Decision-making is a funny thing. Part information, part psychology, often the results have little to do with critical thought and a lot to do with emotion. Often one emotion in particular rules over our reason: ego.
It’s the cause of every classic failure. The drive to carry on despite the many warning signs, the logic that says, “We’ve already spent 5 times our budget, we can’t stop spending now”, the blind overcommitment that pushes us beyond reason (and then some).
Behind it is the most basic human emotion: the protection of self that doesn’t want to admit we started out in the wrong direction. Ego tells us to ignore the warning signs, keep pushing and it will all work out in the end. Funny how those types of decisions rarely do.

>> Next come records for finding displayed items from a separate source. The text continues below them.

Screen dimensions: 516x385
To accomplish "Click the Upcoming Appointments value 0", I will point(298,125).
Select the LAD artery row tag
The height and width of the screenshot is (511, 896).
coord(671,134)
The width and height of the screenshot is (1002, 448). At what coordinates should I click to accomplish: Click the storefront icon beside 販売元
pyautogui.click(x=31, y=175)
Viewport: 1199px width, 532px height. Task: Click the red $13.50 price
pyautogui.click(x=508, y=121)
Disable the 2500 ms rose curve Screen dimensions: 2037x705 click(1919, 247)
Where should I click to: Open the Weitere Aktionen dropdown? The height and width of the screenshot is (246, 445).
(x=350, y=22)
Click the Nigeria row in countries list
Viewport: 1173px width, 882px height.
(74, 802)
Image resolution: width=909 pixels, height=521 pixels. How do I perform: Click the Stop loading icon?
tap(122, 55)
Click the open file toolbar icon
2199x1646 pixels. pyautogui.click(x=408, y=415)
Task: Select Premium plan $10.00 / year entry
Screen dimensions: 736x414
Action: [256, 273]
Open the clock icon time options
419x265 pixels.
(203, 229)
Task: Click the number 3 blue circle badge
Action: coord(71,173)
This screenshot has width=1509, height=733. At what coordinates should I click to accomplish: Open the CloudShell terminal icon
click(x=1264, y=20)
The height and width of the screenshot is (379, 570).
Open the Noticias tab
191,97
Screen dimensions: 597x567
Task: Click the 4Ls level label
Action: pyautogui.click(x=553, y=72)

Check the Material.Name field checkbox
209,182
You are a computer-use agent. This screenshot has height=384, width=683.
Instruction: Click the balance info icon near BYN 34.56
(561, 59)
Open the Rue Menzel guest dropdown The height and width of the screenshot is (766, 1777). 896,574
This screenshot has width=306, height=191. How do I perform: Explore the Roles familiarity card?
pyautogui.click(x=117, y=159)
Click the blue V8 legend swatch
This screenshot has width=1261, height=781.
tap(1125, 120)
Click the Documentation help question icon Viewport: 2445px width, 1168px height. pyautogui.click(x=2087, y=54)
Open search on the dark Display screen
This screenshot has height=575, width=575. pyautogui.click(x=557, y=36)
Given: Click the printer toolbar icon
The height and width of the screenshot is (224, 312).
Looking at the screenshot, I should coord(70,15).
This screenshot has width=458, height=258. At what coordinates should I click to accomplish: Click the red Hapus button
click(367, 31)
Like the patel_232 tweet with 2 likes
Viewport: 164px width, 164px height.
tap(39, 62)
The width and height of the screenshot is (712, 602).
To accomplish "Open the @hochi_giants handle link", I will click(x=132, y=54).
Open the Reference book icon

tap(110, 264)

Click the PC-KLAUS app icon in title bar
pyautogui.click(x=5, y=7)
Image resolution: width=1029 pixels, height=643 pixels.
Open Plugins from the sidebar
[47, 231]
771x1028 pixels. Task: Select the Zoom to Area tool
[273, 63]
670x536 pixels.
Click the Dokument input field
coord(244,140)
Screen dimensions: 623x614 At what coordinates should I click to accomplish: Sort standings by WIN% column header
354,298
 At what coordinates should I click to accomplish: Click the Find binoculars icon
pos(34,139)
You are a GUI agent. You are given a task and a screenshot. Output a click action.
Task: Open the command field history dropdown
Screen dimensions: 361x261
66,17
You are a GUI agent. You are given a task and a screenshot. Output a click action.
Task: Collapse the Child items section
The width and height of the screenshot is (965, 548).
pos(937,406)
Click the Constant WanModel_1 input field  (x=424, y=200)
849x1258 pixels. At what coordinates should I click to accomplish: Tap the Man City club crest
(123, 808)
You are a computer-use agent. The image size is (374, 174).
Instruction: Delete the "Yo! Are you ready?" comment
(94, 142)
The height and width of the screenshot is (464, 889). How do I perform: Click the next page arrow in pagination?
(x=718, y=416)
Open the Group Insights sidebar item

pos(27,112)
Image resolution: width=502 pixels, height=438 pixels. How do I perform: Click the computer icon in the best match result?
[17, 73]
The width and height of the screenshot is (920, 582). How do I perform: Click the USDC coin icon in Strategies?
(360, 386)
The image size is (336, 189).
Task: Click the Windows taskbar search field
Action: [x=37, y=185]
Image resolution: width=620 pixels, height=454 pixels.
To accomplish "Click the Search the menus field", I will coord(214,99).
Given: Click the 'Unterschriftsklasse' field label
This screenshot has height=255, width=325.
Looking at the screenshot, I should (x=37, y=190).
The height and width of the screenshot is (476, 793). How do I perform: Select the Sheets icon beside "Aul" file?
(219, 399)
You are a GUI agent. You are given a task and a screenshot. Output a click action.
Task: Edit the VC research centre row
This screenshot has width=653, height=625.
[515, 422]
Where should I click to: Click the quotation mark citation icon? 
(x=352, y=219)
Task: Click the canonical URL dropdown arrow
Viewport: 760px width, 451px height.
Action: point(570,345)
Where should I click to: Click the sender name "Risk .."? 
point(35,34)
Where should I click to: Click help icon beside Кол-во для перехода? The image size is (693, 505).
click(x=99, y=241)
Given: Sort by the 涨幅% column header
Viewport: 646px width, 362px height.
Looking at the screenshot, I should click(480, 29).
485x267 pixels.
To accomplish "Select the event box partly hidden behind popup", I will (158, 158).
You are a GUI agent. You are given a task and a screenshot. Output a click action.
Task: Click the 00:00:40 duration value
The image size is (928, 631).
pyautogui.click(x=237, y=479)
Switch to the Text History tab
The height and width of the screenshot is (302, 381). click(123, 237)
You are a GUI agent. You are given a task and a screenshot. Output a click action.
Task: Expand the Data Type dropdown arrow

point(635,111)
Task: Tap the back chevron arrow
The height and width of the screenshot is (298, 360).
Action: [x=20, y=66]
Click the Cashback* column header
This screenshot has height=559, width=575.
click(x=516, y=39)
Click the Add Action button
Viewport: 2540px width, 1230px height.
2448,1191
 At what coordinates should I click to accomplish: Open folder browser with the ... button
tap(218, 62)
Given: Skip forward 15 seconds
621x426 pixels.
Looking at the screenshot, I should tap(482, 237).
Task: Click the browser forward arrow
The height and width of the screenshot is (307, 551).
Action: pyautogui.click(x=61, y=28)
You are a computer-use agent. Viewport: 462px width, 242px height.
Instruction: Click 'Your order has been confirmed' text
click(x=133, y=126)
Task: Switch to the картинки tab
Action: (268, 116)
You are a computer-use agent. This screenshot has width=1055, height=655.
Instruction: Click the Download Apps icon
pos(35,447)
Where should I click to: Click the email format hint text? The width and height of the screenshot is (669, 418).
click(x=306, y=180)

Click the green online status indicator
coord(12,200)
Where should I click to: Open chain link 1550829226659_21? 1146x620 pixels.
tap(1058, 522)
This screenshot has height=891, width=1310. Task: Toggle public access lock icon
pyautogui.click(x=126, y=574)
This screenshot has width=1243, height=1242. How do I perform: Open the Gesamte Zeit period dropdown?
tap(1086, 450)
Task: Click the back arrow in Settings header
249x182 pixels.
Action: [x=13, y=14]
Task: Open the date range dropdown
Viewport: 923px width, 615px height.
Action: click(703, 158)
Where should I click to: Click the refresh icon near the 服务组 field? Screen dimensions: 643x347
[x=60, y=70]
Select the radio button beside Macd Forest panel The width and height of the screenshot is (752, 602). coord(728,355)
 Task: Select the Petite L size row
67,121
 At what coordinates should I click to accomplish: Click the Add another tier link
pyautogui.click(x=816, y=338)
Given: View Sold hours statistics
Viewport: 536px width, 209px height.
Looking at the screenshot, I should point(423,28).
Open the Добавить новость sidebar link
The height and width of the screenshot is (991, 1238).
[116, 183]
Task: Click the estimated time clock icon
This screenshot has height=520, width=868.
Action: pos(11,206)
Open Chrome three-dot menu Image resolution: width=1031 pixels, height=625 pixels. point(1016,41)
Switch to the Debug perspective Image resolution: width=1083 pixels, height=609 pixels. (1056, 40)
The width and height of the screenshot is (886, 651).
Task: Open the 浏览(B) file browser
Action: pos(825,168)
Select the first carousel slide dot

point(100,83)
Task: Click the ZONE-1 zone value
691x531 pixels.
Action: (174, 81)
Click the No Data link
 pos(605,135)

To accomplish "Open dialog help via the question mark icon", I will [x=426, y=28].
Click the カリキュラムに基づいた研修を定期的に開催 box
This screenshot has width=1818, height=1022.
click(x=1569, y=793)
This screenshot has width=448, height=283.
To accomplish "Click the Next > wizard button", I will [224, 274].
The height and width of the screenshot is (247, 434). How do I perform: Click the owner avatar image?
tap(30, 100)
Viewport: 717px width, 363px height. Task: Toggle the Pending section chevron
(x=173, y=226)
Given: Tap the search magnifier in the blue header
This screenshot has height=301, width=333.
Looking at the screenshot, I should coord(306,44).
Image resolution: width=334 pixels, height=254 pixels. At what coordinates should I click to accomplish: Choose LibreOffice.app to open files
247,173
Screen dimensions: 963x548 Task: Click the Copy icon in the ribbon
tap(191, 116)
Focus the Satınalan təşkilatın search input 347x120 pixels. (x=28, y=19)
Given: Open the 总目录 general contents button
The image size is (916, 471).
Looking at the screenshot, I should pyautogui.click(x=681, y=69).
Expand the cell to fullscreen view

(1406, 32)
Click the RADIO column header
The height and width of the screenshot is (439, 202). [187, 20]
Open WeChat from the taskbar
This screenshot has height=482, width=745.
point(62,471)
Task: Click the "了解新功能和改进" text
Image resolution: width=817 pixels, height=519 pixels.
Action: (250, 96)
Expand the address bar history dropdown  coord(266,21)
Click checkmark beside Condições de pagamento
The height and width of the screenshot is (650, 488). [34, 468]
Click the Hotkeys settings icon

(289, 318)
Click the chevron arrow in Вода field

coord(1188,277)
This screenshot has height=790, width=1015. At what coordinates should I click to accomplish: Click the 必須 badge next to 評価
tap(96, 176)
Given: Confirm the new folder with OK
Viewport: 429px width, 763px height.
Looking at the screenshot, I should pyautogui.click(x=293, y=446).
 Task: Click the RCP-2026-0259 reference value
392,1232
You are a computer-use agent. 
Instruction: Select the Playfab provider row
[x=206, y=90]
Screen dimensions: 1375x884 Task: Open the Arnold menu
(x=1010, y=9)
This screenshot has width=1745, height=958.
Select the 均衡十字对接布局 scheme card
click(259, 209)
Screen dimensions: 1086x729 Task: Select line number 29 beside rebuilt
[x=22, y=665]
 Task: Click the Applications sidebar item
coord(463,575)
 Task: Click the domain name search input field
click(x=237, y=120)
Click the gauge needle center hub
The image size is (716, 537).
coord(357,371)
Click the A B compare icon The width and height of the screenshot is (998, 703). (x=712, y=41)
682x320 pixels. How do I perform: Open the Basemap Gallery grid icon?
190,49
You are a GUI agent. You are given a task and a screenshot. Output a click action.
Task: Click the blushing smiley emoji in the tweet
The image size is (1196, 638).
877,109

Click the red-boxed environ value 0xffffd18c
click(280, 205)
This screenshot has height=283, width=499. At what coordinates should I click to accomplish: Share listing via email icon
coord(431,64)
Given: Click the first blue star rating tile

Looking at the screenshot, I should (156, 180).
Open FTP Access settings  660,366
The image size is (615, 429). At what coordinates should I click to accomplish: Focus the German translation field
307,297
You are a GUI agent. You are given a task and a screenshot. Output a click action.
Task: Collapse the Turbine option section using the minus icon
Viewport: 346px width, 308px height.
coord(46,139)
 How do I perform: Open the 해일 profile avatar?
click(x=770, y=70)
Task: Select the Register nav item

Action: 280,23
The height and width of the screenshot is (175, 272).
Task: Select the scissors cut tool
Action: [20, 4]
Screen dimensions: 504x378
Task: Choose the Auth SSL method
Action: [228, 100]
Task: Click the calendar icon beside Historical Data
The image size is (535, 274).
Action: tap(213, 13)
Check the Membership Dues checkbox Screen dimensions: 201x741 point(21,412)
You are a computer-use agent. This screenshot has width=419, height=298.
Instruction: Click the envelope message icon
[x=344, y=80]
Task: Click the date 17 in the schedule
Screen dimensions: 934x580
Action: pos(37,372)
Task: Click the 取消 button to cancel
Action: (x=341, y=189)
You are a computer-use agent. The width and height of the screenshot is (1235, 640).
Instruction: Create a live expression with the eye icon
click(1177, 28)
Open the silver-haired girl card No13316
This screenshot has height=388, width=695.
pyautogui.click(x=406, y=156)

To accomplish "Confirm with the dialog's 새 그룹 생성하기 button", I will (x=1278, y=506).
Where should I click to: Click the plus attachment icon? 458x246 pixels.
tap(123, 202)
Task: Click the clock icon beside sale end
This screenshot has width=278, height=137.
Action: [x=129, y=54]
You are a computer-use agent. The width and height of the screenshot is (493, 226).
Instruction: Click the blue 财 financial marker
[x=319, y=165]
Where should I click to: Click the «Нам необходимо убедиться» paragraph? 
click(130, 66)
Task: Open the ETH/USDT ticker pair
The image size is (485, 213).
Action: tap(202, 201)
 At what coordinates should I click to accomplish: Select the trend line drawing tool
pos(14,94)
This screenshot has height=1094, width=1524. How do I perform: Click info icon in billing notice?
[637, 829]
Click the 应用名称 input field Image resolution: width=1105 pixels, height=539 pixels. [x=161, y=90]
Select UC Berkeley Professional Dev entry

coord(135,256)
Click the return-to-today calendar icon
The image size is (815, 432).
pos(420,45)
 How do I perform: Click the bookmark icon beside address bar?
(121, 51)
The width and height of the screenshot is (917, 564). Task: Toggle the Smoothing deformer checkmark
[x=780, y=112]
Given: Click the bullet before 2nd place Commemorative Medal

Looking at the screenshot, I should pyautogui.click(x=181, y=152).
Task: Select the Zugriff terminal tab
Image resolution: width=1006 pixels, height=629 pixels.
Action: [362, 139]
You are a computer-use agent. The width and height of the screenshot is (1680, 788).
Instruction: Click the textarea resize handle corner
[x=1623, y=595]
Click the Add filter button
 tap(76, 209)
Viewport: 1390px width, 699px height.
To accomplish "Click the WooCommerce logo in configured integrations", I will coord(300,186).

How to Avoid Ego-Driven Decision-Making
Decide Slowly – Give yourself time to fully evaluate new directions. Look at it from every angle, ask questions and play out the “What if” scenarios. If possible, set up a test project to try out the new direction on a small scale before committing.
Set Time Limits – Place time limits on how long you will give a new initiative before calling it quits. Deciding how long to give a new direction before you launch eliminates the spiral of bad logic that tells you to “Give it just one more month.”
Pay Attention to Metrics – Constantly monitor and measure key success metrics, especially for new programs. Give them every chance to succeed by adjusting tactics and analyzing outcomes, but be prepared to pull the plug if it doesn’t pay off quickly.
Turn Off Emotion – Establish a core value system for weighing key decisions. For example, you may include personal enjoyment, skill development, and spiritual alignment as key values in determining new directions. That way if a new opportunity doesn’t fit, it doesn’t fit.
Watch for Signs of Ego – Pay attention to your own warning signs. Are you anticipating how other people will view your change of course and role-playing a justification speech? That’s a sure sign your inner voice is telling you something you don’t want to hear.
What other emotions are influencing your business decisions? Guilt? Obligation? Fear? The secret to not being swayed by them is recognizing them and stepping back in order to make your decision.